EXERCISE
Copy the entries below, replacing every "GUI agent" with "interface agent" and leaving everything else unchanged.

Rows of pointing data
────
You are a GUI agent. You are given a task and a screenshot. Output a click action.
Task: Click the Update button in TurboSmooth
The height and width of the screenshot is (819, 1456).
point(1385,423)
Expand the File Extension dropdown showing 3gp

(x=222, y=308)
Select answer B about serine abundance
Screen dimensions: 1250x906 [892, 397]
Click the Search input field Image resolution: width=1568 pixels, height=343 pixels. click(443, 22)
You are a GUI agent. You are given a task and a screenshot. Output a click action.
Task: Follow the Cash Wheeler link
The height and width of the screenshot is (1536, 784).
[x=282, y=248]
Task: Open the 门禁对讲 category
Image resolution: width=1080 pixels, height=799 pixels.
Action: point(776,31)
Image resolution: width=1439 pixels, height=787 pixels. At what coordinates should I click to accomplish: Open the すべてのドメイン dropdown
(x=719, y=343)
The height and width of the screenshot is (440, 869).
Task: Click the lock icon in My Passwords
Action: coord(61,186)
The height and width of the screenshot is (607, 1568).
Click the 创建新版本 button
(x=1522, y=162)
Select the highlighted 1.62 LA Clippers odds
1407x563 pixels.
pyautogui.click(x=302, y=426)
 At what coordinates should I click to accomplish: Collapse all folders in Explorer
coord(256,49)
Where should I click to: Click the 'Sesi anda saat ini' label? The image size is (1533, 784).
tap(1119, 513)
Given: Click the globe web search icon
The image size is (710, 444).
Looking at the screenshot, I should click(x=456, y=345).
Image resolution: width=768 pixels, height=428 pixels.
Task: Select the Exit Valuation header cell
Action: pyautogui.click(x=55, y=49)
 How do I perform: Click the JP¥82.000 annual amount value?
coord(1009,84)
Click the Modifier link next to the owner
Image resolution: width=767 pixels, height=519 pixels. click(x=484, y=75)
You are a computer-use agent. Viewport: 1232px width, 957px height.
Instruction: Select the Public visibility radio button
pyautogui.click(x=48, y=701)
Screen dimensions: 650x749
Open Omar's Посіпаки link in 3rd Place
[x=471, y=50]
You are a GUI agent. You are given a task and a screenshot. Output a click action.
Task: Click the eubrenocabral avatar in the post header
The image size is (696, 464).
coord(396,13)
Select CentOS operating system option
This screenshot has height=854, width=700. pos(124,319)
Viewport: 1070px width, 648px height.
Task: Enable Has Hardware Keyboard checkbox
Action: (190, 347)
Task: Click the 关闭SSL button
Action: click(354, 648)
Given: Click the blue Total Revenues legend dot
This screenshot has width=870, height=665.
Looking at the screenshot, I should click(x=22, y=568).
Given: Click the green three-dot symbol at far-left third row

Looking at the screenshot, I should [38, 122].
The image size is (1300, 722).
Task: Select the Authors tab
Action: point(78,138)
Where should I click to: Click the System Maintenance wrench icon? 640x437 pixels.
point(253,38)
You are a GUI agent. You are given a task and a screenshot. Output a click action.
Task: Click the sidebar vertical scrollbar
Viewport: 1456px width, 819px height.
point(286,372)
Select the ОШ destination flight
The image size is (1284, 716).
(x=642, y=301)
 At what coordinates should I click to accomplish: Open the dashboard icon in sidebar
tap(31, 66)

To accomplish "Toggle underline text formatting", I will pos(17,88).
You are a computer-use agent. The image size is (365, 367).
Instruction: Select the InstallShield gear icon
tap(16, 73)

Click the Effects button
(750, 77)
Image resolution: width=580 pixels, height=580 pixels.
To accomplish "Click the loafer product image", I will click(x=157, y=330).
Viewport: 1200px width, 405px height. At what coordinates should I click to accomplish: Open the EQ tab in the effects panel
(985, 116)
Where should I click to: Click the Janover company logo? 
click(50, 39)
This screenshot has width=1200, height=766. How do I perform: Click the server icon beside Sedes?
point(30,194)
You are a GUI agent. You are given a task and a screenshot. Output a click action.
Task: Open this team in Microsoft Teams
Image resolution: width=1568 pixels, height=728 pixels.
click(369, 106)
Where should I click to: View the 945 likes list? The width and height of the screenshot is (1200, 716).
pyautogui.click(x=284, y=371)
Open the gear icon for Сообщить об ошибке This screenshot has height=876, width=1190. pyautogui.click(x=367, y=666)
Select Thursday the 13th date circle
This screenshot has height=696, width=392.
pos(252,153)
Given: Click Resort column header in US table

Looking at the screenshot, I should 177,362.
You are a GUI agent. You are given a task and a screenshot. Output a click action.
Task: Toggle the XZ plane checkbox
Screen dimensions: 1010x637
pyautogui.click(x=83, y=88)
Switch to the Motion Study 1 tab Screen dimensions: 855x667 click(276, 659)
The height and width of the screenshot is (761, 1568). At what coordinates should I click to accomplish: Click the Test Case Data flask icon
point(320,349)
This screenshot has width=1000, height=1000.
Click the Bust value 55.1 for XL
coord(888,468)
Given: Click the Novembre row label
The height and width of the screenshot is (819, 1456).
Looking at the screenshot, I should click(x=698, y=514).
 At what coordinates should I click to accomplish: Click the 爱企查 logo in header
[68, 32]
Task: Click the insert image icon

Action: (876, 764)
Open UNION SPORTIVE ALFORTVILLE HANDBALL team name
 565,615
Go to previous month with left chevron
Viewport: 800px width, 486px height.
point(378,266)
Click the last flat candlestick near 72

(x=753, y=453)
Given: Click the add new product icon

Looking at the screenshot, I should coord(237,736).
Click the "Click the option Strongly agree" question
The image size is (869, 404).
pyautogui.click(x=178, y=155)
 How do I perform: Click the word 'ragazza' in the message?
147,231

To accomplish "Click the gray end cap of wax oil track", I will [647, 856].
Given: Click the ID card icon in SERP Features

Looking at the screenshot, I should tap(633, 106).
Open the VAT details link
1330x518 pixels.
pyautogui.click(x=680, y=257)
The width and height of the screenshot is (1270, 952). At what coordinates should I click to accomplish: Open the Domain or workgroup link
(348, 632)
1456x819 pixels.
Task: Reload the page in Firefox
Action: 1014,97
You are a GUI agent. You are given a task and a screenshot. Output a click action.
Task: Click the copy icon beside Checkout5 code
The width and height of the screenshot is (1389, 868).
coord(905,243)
────
CORRECT RESPONSE
You are a interface agent. You are given a task and a screenshot. Output a click action.
Task: Click the Update button in TurboSmooth
The height and width of the screenshot is (819, 1456).
point(1385,423)
Expand the File Extension dropdown showing 3gp

(x=222, y=308)
Select answer B about serine abundance
Screen dimensions: 1250x906 [892, 397]
Click the Search input field Image resolution: width=1568 pixels, height=343 pixels. click(443, 22)
You are a interface agent. You are given a task and a screenshot. Output a click action.
Task: Follow the Cash Wheeler link
The height and width of the screenshot is (1536, 784).
[x=282, y=248]
Task: Open the 门禁对讲 category
Image resolution: width=1080 pixels, height=799 pixels.
Action: point(776,31)
Image resolution: width=1439 pixels, height=787 pixels. At what coordinates should I click to accomplish: Open the すべてのドメイン dropdown
(x=719, y=343)
The height and width of the screenshot is (440, 869).
Task: Click the lock icon in My Passwords
Action: coord(61,186)
The height and width of the screenshot is (607, 1568).
Click the 创建新版本 button
(x=1522, y=162)
Select the highlighted 1.62 LA Clippers odds
1407x563 pixels.
pyautogui.click(x=302, y=426)
 At what coordinates should I click to accomplish: Collapse all folders in Explorer
coord(256,49)
Where should I click to: Click the 'Sesi anda saat ini' label? The image size is (1533, 784).
tap(1119, 513)
Given: Click the globe web search icon
The image size is (710, 444).
Looking at the screenshot, I should click(x=456, y=345).
Image resolution: width=768 pixels, height=428 pixels.
Task: Select the Exit Valuation header cell
Action: pyautogui.click(x=55, y=49)
 How do I perform: Click the JP¥82.000 annual amount value?
coord(1009,84)
Click the Modifier link next to the owner
Image resolution: width=767 pixels, height=519 pixels. click(x=484, y=75)
You are a computer-use agent. Viewport: 1232px width, 957px height.
Instruction: Select the Public visibility radio button
pyautogui.click(x=48, y=701)
Screen dimensions: 650x749
Open Omar's Посіпаки link in 3rd Place
[x=471, y=50]
You are a interface agent. You are given a task and a screenshot. Output a click action.
Task: Click the eubrenocabral avatar in the post header
The image size is (696, 464).
coord(396,13)
Select CentOS operating system option
This screenshot has height=854, width=700. pos(124,319)
Viewport: 1070px width, 648px height.
Task: Enable Has Hardware Keyboard checkbox
Action: (190, 347)
Task: Click the 关闭SSL button
Action: click(354, 648)
Given: Click the blue Total Revenues legend dot
This screenshot has width=870, height=665.
Looking at the screenshot, I should click(x=22, y=568).
Given: Click the green three-dot symbol at far-left third row

Looking at the screenshot, I should [38, 122].
The image size is (1300, 722).
Task: Select the Authors tab
Action: point(78,138)
Where should I click to: Click the System Maintenance wrench icon? 640x437 pixels.
point(253,38)
You are a interface agent. You are given a task and a screenshot. Output a click action.
Task: Click the sidebar vertical scrollbar
Viewport: 1456px width, 819px height.
point(286,372)
Select the ОШ destination flight
The image size is (1284, 716).
(x=642, y=301)
 At what coordinates should I click to accomplish: Open the dashboard icon in sidebar
tap(31, 66)

To accomplish "Toggle underline text formatting", I will pos(17,88).
You are a computer-use agent. The image size is (365, 367).
Instruction: Select the InstallShield gear icon
tap(16, 73)

Click the Effects button
(750, 77)
Image resolution: width=580 pixels, height=580 pixels.
To accomplish "Click the loafer product image", I will click(x=157, y=330).
Viewport: 1200px width, 405px height. At what coordinates should I click to accomplish: Open the EQ tab in the effects panel
(985, 116)
Where should I click to: Click the Janover company logo? 
click(50, 39)
This screenshot has width=1200, height=766. How do I perform: Click the server icon beside Sedes?
point(30,194)
You are a interface agent. You are given a task and a screenshot. Output a click action.
Task: Open this team in Microsoft Teams
Image resolution: width=1568 pixels, height=728 pixels.
click(369, 106)
Where should I click to: View the 945 likes list? The width and height of the screenshot is (1200, 716).
pyautogui.click(x=284, y=371)
Open the gear icon for Сообщить об ошибке This screenshot has height=876, width=1190. pyautogui.click(x=367, y=666)
Select Thursday the 13th date circle
This screenshot has height=696, width=392.
pos(252,153)
Given: Click Resort column header in US table

Looking at the screenshot, I should 177,362.
You are a interface agent. You are given a task and a screenshot. Output a click action.
Task: Toggle the XZ plane checkbox
Screen dimensions: 1010x637
pyautogui.click(x=83, y=88)
Switch to the Motion Study 1 tab Screen dimensions: 855x667 click(276, 659)
The height and width of the screenshot is (761, 1568). At what coordinates should I click to accomplish: Click the Test Case Data flask icon
point(320,349)
This screenshot has width=1000, height=1000.
Click the Bust value 55.1 for XL
coord(888,468)
Given: Click the Novembre row label
The height and width of the screenshot is (819, 1456).
Looking at the screenshot, I should click(x=698, y=514).
 At what coordinates should I click to accomplish: Click the 爱企查 logo in header
[68, 32]
Task: Click the insert image icon

Action: (876, 764)
Open UNION SPORTIVE ALFORTVILLE HANDBALL team name
 565,615
Go to previous month with left chevron
Viewport: 800px width, 486px height.
point(378,266)
Click the last flat candlestick near 72

(x=753, y=453)
Given: Click the add new product icon

Looking at the screenshot, I should coord(237,736).
Click the "Click the option Strongly agree" question
The image size is (869, 404).
pyautogui.click(x=178, y=155)
 How do I perform: Click the word 'ragazza' in the message?
147,231

To accomplish "Click the gray end cap of wax oil track", I will [647, 856].
Given: Click the ID card icon in SERP Features

Looking at the screenshot, I should tap(633, 106).
Open the VAT details link
1330x518 pixels.
pyautogui.click(x=680, y=257)
The width and height of the screenshot is (1270, 952). At what coordinates should I click to accomplish: Open the Domain or workgroup link
(348, 632)
1456x819 pixels.
Task: Reload the page in Firefox
Action: 1014,97
You are a interface agent. You are given a task and a screenshot. Output a click action.
Task: Click the copy icon beside Checkout5 code
The width and height of the screenshot is (1389, 868).
coord(905,243)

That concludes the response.